The only issue is every few days/hours, the container starts using 100% of CPU across all cores on the node running it, requiring a restart.
If this issue was fixed it would be great software!
I use it also for extended periods and have noticed similar behavior. I’m actually watching it with Go’s profiler to see if I can catch the cause for this.
...I built a new image with the latest version of Go, so we'll see if that helps too.
The tagged image is itzg/mc-router:1.4.4-1
Just making a note of recent profiling I captured after mc-router had been running for over a week:
(pprof) top10
Showing nodes accounting for 419.95hrs, 89.91% of 467.09hrs total
Dropped 578 nodes (cum <= 2.34hrs)
Showing top 10 nodes out of 29
flat flat% sum% cum cum%
352.35hrs 75.43% 75.43% 386.32hrs 82.71% syscall.Syscall
10.75hrs 2.30% 77.74% 11.86hrs 2.54% runtime.ifaceeq
9.56hrs 2.05% 79.78% 15.30hrs 3.28% runtime.reentersyscall
8.19hrs 1.75% 81.54% 466.49hrs 99.87% github.com/itzg/mc-router/mcproto.ReadFrame
8.15hrs 1.75% 83.28% 8.15hrs 1.75% runtime.casgstatus
7.32hrs 1.57% 84.85% 10.69hrs 2.29% runtime.deferreturn
6.66hrs 1.43% 86.28% 449.01hrs 96.13% net.(*conn).Read
5.88hrs 1.26% 87.53% 17.71hrs 3.79% runtime.exitsyscall
5.87hrs 1.26% 88.79% 6.04hrs 1.29% runtime.newdefer
5.21hrs 1.12% 89.91% 8.10hrs 1.73% runtime.exitsyscallfast
Looks like an strace
of the pegged process might reveal why most time is spent in "Syscall".

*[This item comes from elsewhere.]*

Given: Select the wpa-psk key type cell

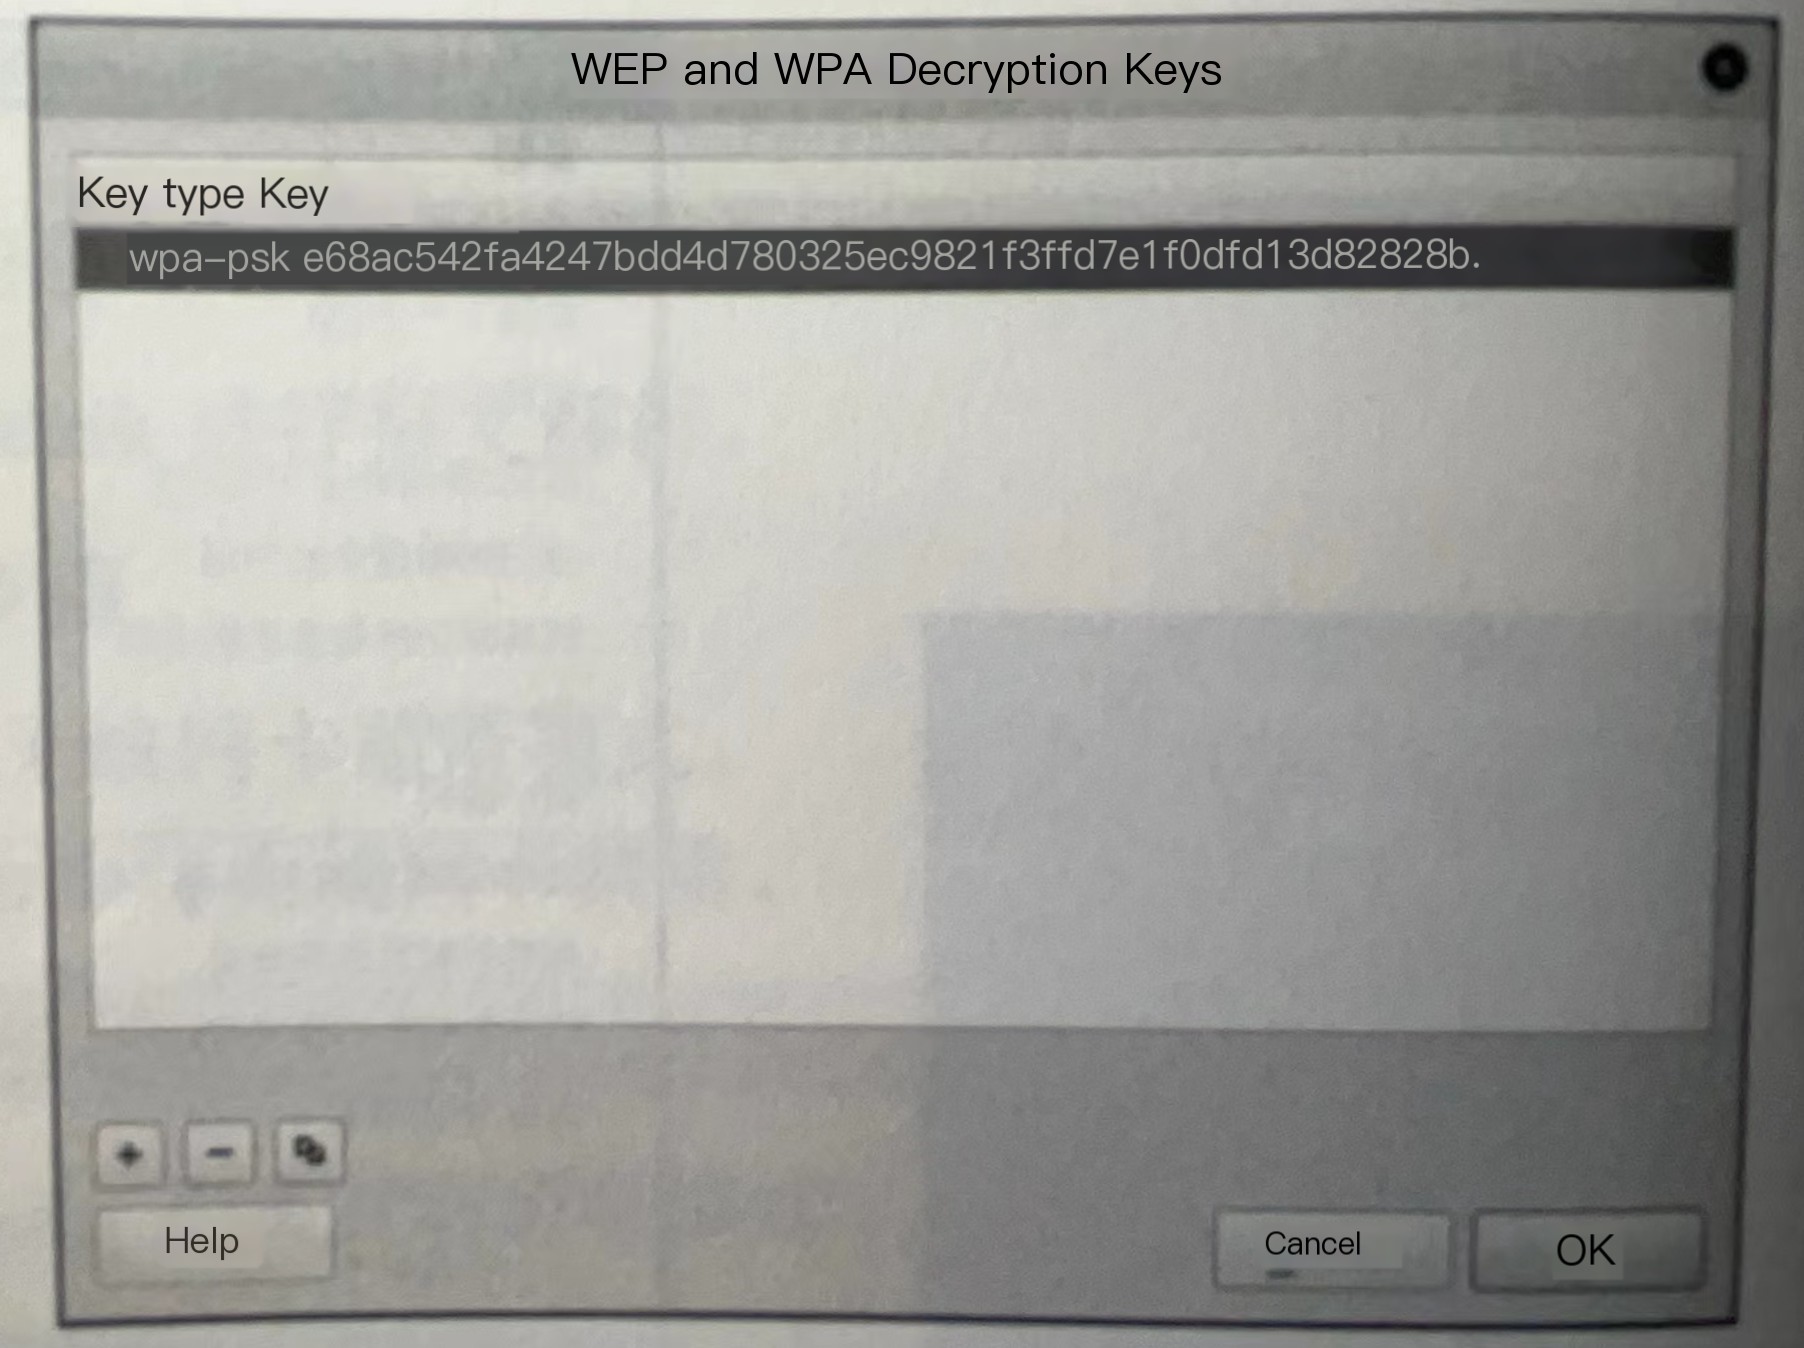Looking at the screenshot, I should click(209, 258).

Release 1.6.0 now includes a --debug
command line argument for helping to diagnose the initial frame/packet reading. That seems to be where high CPU is spent.
@JLSchuler99 the latest release https://github.com/itzg/mc-router/releases/tag/1.7.0 includes several fixes to do connection rate limiting and timing out of slow/stalled handshakes. I had finally discovered I could recreate the issue by rapidly refreshing the server list in the Minecraft client, so I was able to greatly reduce fix and test cycles.
Fantastic. I just deployed the new image, I'll let you know how it works out. Thanks for taking time to look into this issue.
@JLSchuler99 , I finally found the mystery packet that was getting the router into a tight loop. There is a legacy message type that even a modern client seems to send sporadically. Release 1.8.0 includes the handling of that.
I haven't had this problem in a few months. Seems like that fix did the trick. Closing this issue, thanks again.